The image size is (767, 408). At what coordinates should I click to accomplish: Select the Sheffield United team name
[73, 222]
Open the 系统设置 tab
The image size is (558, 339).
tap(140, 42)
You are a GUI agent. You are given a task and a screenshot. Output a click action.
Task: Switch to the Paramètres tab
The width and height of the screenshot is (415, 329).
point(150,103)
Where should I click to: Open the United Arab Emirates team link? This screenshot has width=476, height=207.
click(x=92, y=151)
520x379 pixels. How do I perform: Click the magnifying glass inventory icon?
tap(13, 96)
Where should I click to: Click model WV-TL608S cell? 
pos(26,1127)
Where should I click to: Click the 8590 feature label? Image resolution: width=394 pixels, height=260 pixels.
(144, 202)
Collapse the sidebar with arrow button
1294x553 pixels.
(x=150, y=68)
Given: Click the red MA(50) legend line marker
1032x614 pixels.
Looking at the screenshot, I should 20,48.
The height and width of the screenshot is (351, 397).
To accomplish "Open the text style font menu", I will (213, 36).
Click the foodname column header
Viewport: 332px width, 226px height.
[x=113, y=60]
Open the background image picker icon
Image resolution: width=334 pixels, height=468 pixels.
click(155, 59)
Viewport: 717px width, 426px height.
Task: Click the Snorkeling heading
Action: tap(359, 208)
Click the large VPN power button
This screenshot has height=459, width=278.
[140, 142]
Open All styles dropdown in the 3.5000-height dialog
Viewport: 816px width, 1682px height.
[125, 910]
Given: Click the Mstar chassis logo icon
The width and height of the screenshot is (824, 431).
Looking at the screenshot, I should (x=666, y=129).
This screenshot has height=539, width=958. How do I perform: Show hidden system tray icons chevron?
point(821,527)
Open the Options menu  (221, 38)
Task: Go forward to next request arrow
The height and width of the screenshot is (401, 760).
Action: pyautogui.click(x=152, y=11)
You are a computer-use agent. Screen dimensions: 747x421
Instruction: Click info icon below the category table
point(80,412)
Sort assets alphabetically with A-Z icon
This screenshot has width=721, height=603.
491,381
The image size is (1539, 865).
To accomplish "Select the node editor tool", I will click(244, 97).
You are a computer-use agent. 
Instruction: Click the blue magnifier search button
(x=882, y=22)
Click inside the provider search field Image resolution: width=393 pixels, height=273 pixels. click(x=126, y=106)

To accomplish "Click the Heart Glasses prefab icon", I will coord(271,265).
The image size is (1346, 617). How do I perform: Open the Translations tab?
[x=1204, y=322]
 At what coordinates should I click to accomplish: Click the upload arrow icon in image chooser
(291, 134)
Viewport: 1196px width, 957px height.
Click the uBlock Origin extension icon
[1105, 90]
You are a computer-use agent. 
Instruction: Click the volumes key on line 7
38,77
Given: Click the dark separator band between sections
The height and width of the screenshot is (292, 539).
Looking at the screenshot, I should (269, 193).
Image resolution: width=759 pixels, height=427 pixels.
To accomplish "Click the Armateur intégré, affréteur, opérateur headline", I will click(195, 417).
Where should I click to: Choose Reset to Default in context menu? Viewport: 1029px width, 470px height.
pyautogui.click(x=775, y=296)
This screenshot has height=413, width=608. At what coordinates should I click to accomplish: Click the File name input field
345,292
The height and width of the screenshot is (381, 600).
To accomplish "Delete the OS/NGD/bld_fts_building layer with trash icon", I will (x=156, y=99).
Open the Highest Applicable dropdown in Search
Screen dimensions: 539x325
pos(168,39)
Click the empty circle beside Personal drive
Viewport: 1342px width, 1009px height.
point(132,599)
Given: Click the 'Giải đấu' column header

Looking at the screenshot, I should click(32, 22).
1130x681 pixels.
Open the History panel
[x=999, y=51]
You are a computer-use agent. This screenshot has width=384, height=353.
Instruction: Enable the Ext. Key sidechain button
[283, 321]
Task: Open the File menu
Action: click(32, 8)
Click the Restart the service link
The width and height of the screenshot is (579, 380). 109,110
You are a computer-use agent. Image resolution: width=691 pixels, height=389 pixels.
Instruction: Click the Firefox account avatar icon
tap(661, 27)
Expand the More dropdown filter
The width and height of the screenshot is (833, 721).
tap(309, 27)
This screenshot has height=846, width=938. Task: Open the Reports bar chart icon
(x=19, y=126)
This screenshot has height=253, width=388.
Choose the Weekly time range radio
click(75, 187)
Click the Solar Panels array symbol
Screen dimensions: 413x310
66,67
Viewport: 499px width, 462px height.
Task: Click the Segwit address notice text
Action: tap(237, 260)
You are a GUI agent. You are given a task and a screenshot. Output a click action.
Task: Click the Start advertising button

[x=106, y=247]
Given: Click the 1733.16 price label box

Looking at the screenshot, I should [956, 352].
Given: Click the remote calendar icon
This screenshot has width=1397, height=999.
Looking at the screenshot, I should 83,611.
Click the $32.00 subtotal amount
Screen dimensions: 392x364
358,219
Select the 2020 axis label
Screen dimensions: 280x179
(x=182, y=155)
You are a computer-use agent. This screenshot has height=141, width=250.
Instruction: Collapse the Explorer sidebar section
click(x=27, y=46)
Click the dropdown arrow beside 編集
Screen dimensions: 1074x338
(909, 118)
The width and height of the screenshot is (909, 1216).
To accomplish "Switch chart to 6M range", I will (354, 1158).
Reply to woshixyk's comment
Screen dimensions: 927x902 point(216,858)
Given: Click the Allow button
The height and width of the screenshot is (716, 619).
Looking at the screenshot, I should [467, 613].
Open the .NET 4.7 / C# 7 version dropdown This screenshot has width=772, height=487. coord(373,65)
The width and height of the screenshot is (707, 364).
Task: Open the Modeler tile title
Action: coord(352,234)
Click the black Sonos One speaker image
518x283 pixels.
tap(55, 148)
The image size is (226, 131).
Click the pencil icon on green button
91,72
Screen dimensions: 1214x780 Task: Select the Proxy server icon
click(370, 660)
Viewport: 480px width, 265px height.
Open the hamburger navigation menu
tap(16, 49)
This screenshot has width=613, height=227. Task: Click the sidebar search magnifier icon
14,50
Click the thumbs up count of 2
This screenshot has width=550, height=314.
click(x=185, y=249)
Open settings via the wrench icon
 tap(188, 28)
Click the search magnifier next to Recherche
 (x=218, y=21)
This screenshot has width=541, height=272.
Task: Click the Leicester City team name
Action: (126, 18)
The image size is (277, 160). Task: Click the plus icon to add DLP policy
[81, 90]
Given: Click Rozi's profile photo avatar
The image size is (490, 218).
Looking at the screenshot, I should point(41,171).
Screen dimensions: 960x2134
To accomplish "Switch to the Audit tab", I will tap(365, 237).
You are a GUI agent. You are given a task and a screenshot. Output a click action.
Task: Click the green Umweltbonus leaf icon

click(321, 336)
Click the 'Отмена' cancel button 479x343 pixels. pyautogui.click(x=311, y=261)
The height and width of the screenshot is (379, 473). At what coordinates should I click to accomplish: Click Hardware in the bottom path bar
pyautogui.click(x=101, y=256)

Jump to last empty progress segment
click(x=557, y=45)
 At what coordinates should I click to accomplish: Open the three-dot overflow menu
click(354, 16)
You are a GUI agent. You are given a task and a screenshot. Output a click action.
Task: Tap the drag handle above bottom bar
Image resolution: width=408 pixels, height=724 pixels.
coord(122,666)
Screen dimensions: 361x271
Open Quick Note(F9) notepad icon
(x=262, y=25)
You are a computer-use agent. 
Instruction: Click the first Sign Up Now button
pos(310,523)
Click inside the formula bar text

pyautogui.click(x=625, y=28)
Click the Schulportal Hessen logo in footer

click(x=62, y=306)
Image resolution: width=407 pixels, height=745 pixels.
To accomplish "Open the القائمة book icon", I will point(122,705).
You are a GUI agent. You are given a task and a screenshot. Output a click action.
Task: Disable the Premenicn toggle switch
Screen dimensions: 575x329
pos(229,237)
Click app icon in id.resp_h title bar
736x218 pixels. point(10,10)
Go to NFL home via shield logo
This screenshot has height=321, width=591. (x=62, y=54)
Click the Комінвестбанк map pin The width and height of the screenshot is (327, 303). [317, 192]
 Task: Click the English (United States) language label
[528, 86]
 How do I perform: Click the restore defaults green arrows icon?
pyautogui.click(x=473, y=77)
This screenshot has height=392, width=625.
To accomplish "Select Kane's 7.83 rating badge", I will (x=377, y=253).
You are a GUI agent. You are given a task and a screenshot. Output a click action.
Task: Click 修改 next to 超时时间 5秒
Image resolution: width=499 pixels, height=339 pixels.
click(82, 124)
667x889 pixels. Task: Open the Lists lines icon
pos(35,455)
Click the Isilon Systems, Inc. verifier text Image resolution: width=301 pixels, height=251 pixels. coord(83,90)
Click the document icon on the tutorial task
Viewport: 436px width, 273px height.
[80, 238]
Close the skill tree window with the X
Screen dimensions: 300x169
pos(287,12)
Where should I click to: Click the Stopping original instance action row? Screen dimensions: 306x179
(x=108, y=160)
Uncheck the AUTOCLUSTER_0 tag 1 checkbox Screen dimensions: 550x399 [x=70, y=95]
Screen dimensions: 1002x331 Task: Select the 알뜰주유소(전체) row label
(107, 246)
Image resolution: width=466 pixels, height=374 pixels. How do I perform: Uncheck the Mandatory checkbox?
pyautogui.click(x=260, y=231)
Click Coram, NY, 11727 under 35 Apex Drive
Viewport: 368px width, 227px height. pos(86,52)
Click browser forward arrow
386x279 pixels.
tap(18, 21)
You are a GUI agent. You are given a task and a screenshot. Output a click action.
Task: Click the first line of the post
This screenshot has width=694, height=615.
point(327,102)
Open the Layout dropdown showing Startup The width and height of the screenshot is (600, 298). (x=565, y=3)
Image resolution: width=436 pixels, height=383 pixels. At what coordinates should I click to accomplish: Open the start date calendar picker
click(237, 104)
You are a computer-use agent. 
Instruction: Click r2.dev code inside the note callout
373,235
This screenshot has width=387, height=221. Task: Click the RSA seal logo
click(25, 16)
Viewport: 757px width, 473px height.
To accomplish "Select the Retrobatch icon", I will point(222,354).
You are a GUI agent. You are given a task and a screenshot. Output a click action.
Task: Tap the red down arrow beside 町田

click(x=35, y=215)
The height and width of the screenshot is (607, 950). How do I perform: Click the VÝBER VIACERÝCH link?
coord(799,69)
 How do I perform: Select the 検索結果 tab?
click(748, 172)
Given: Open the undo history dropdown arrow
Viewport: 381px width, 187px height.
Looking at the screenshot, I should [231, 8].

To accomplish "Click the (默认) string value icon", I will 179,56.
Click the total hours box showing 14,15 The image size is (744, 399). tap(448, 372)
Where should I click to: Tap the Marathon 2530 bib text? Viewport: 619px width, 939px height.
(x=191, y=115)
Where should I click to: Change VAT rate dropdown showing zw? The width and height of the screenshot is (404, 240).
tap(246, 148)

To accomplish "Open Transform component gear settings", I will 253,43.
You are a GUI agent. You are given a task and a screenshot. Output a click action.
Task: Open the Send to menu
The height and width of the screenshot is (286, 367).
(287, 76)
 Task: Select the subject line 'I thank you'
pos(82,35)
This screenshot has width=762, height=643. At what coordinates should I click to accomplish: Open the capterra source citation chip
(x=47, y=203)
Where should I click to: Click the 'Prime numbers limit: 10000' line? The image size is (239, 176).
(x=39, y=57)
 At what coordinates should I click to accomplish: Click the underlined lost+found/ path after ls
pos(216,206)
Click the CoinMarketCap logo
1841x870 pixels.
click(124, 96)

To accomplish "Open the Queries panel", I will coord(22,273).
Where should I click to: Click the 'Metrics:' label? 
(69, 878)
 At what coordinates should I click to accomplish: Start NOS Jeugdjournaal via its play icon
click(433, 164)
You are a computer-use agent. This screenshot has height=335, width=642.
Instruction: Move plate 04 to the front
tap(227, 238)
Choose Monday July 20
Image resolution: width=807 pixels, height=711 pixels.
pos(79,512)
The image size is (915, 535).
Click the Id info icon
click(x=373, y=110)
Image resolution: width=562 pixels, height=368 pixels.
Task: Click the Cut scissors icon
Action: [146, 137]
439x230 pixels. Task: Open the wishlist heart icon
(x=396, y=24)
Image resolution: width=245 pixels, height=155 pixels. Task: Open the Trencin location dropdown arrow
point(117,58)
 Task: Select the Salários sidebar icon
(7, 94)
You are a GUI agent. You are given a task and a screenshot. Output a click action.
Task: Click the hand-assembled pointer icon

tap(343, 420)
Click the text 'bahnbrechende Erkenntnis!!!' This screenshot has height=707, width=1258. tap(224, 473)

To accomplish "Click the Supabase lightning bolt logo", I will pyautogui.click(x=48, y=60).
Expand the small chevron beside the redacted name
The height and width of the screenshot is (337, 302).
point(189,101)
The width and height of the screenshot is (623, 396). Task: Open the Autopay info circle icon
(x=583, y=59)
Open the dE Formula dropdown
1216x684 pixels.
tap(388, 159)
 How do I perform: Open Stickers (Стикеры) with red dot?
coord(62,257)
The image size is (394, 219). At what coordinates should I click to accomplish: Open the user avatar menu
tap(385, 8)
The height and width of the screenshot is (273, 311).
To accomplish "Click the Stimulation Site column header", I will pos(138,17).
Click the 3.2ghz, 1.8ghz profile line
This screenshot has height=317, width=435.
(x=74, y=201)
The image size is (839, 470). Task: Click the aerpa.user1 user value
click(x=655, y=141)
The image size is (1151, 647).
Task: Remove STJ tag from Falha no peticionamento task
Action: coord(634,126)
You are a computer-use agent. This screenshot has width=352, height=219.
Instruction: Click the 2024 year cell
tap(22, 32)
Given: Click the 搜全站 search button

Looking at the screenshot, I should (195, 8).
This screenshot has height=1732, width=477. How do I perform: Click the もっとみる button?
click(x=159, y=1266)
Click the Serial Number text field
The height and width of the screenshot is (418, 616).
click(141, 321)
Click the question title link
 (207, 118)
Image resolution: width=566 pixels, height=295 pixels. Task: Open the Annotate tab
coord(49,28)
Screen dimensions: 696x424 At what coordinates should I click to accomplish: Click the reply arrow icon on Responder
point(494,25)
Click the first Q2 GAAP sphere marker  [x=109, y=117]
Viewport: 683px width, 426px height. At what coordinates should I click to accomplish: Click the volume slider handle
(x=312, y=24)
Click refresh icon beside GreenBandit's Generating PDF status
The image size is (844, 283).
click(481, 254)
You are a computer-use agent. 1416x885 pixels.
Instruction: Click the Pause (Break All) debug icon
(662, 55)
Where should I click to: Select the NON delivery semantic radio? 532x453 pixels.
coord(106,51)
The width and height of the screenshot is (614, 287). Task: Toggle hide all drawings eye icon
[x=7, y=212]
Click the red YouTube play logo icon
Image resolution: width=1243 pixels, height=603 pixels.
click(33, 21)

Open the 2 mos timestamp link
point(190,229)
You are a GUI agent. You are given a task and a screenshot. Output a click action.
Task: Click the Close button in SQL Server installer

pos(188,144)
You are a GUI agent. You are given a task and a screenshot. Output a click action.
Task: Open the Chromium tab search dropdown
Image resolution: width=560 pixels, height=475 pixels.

Assignment. Quote, without any change, each line from the one that contains "Open the 2 mos timestamp link" through the end of the material.

Solved exercise.
Open the 2 mos timestamp link
point(190,229)
You are a GUI agent. You are given a task and a screenshot. Output a click action.
Task: Click the Close button in SQL Server installer

pos(188,144)
You are a GUI agent. You are given a task and a screenshot. Output a click action.
Task: Open the Chromium tab search dropdown
Image resolution: width=560 pixels, height=475 pixels.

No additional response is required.